Maybe I just dreamed it.

In the mid-to-late 1980’s, Time-Life books ran a series on the unexplained. This became a running joke at the time as an indirect parady of their ads. - Jinx

Yes, that’s the first time I heard it. They’d list a couple of similar-sounding “supernatural” events and then say, “Coincidence? Read the book!”

Lots of folks began parodying them. “Coincidence? I think not!” was one.

My friends and I would say it differently: “Coincidence? Yes! That’s what coincidence means!”

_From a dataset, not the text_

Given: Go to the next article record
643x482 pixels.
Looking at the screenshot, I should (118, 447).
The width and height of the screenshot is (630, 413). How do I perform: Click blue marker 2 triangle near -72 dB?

The Time-Life book was from 1988.

I think that the Usenet posting from 1987, and another I just found from 1985 would indicate that Time-Life didn’t invent the phrase. They certainly may have been the vector that popularized it.

Thanks for your memories.

I had the same thought when I read the OP, before I saw your reply. Maybe there’s something to it!

I have no link, but I was reading some Arthur Conan Doyle recently and I think I remember Sherlock Holmes saying this, or something close to this, to Dr. John Watson.

You probably remember this:
“A coincidence! … The odds are enormous against its being coincidence. No figures could express them.”

from The Return of Sherlock Holmes, story The Adventure of the Second Stain.
Available online from Project Gutenberg: http://www.gutenberg.org/etext/108

There was a guy in high school with me who loved to say, “Coincidence? I don’t THINK so!” That would’ve been around '81-'82 or so. I never knew if he was riffing on something he’d heard elsewhere.

Heard the exact same phrase used by Norman in ‘It’s Your Move’ in 1984.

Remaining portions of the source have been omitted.